By the early thirties, my parents had abandoned the Workers’ Travel Association, purchased two white ridge tents, and become pioneer car-borne campers.  For a number of years, our regular summer run was to Pendower Beach on the south Cornish coast, via Honiton, Exeter, Dartmoor and Truro, sometimes with detours via Exmoor or to see the Torquay illuminations – little roadside grottos lit with coloured lights.

Pendower Beach was at the time backed by a single large sand dune covered in soft springy turf.  It had been thrown up by a severe storm a number of years earlier, demolishing a road that formerly crossed the valley behind the beach.  In the thirties this dune was in the early stages of marine erosion, a sandy scar taking infrequent backward bites.  It was an exhilarating sport for two small boys to jump repeatedly from the turf at the top of the scar and roll in the soft warm upper-beach sand at its base.

Behind the dune was a slightly neglected grassy meadow with a small wooded stream running down the western side to issue in erratic loops on the beach.  Upstream were dark dampish woods and on the flanks of the valley hot bracken covered slopes with quite frequent adders.  We set up camp in the meadow close to the stream, having first checked with the farmer.

It was a wonderful location and in the early years we were pretty well alone, although by the mid-thirties we were beginning to be joined in our meadow by two or three other tents and caravans.  There was swimming on the sandy beach, an inexhaustible supply of prawns in the rock pools and elvers under stones in the stream, walks along the foreshore and cliffs, trips with fishermen out of Portloe, helping the farmer with the grain harvest, and visits to Portloe, Veryan, Portscatho and farther afield in Cornwall.

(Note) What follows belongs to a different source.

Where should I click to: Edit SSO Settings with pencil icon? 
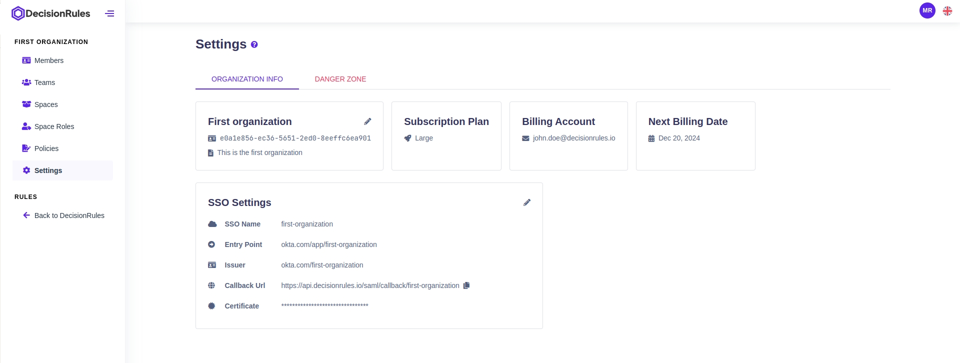[x=527, y=203]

Later we became expert at catching adders by seizing them round the neck with a cleft stick, and there were bluebell bulbs to be collected as they fell from the sandy scar of the dune (the descendants of these bulbs followed us from garden to garden and in 1980 some returned to the south-west with us in Devon).

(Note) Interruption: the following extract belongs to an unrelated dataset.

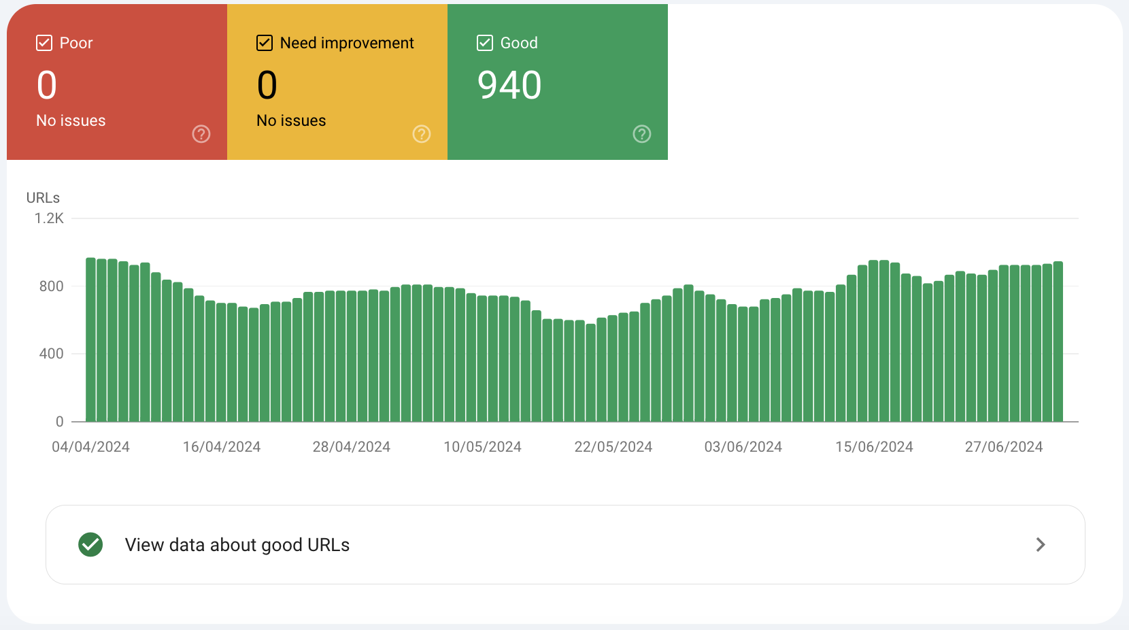Click the 940 count in Good card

At times the local people put out a land seine, usually in the evenings.  A rope started from the beach, the net was bundled out in a wide semi-circle from a small rowing boat, and the other rope end returned farther along the beach.  Pulling in the net was a lengthy process, in which all and sundry joined vigorously, the two groups of several dozen pullers gradually closing as the net approached.  There followed a session of splashing, grunting, shouting and flashing lights, after which a mass of struggling fish lay on a tarpaulin.

The fish were divided into as many near-equal piles as there were in the combine which owned the net, one man turned his back whilst another pointed to each pile in turn saying, ‘Whose be this?’  Names of the official participants were shouted out until all the catch had been disposed of.  There followed little bargaining sessions at the edge of the crowd, and we usually returned to our tents with a few mackerel for breakfast.  Sometimes, though, the net contained little except a few squid and spider crabs.

The unfortunate spider crabs had a very raw deal from Cornish fishermen, as we saw when we occasionally went out in their creel fishing boats.  Lobsters and edible crabs were collected in buckets, but everything else was tipped back, the spider crabs first having their shells cracked open on the boat’s gunwale as a gratuitous parting gesture.